Comparison of above data shows that PEMS gives excellent outcome in all parts of world. Recent series of Simons et al.(2003)31 and Punt et al.(2008)32 has also shown that it is an effective way of treatment of nonunion tibia. However, daily duration of therapy varies in different studies. We found 12 hrs / day schedule to be effective and compliant for patients as well. In our series, >90% success was achieved which is at par with other series in the world. We found that infection has no detrimental effect on fracture healing but gap between fracture ends and distance between coils are important factors.
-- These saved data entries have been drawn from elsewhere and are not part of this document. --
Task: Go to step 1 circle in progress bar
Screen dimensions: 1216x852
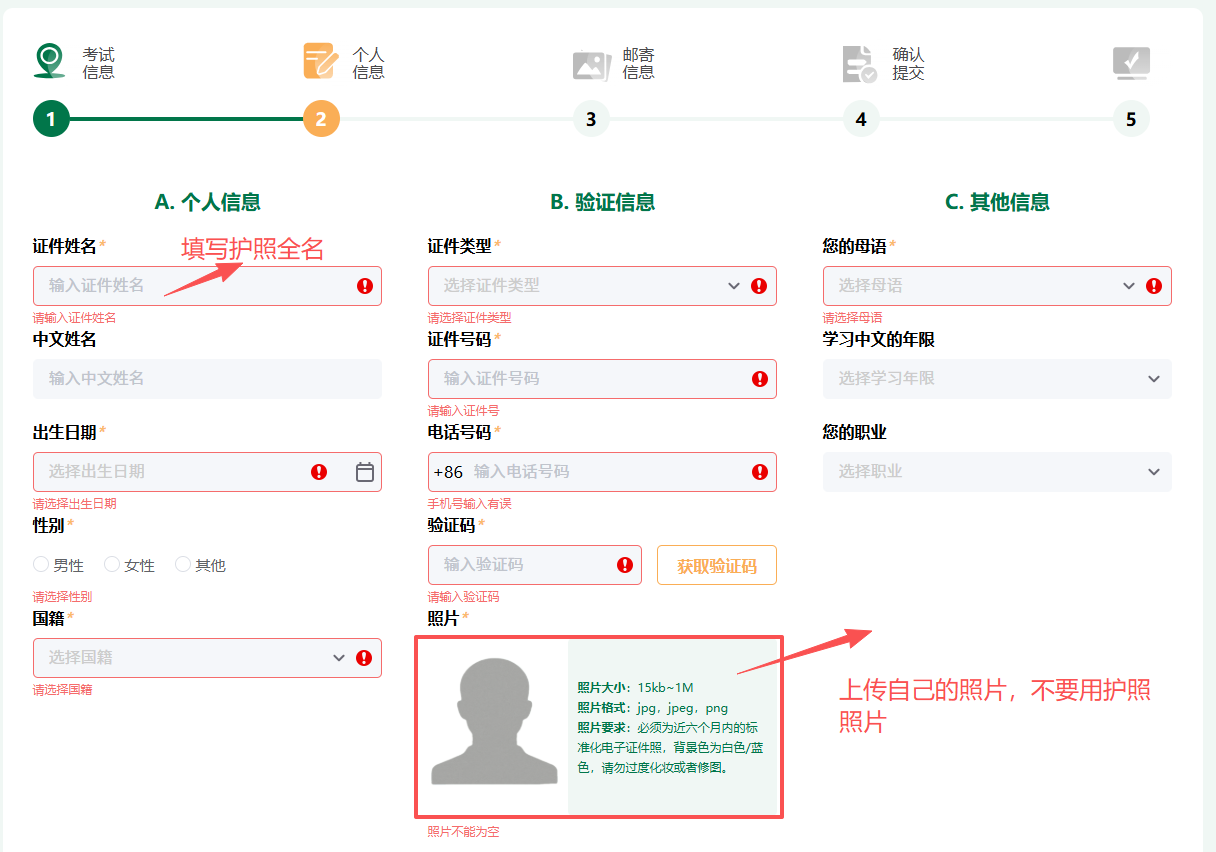Action: coord(51,120)
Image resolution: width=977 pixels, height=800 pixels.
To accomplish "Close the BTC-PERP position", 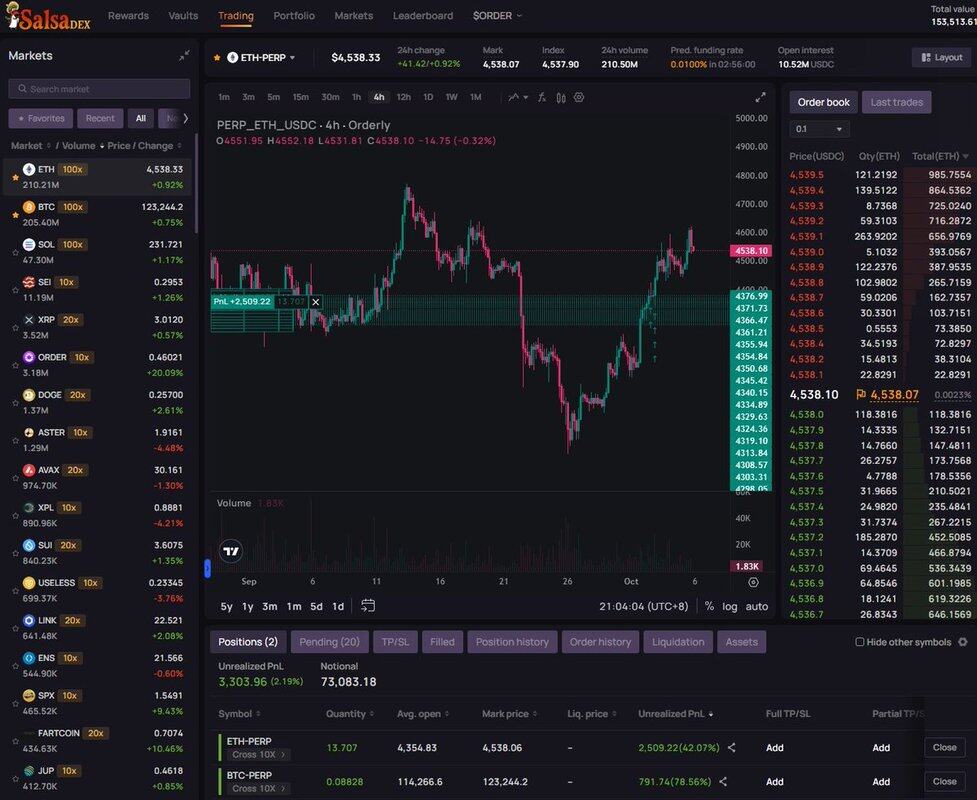I will tap(944, 781).
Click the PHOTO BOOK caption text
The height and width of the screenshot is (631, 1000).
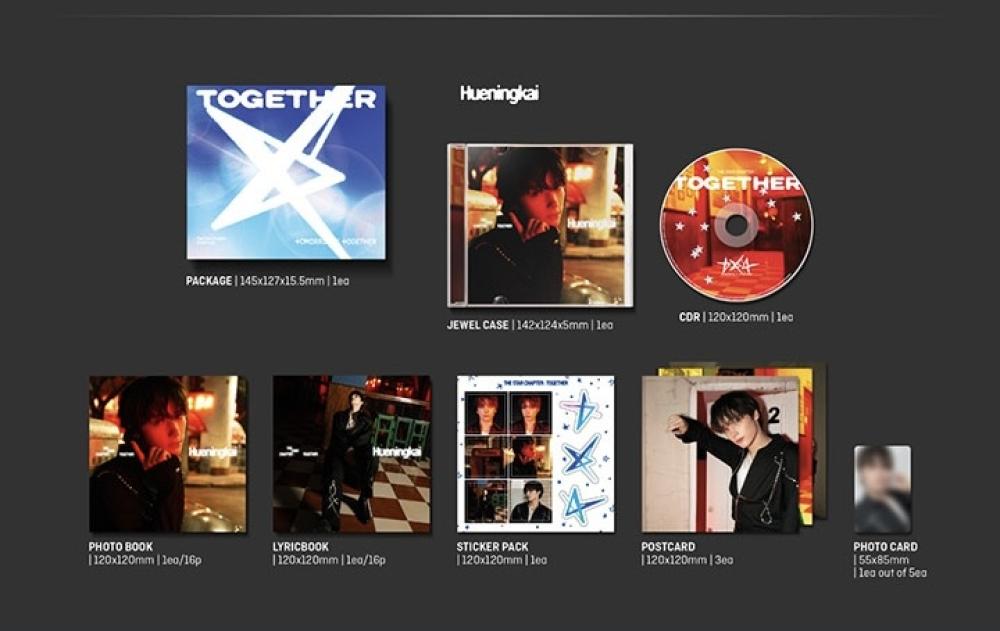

In our protocol the distance between coils has worked by producing coil effects across fracture ends. They have worked by generation of electromagnetic field leading to stimulation of osteosynthesis. The idea that PEMS can be used as stimulant of bone healing in fresh fractures cannot be denied considering the physiological basis and generation of evidence of promoting bone healing in nonunion cases. Their role in fresh fractures needs to be studied further.In our opinion the best nonunion to be treated by this method is one without any other complication such as infection, etc. Compound fractures in need of dressing with gap or loss of bony fragment will be difficult to be managed by this modality.
Conclusion
PEMS is a safe and effective modality of treatment in cases of nonunion. Judicious application and vigilant follow-up leads to excellent bone union across bone ends.